WHAT YOU HAVE TO DO
In the records below, begin at the line containing "Select the 500 gram variation" and end at the line containing "Screen dimensions: 341x192"; quote every line in that span exactly, including both boundary lines, and no others.

[INFORMATION SUPPLIED]

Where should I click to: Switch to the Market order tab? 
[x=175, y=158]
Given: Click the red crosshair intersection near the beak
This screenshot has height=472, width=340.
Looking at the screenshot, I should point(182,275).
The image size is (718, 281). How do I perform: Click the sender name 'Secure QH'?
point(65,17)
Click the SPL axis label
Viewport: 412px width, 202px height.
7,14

[/INFORMATION SUPPLIED]
[INFORMATION SUPPLIED]

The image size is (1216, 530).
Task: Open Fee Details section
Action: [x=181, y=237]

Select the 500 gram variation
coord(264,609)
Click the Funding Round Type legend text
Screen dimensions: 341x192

[/INFORMATION SUPPLIED]

ANSWER BELOW
Select the 500 gram variation
coord(264,609)
Click the Funding Round Type legend text
Screen dimensions: 341x192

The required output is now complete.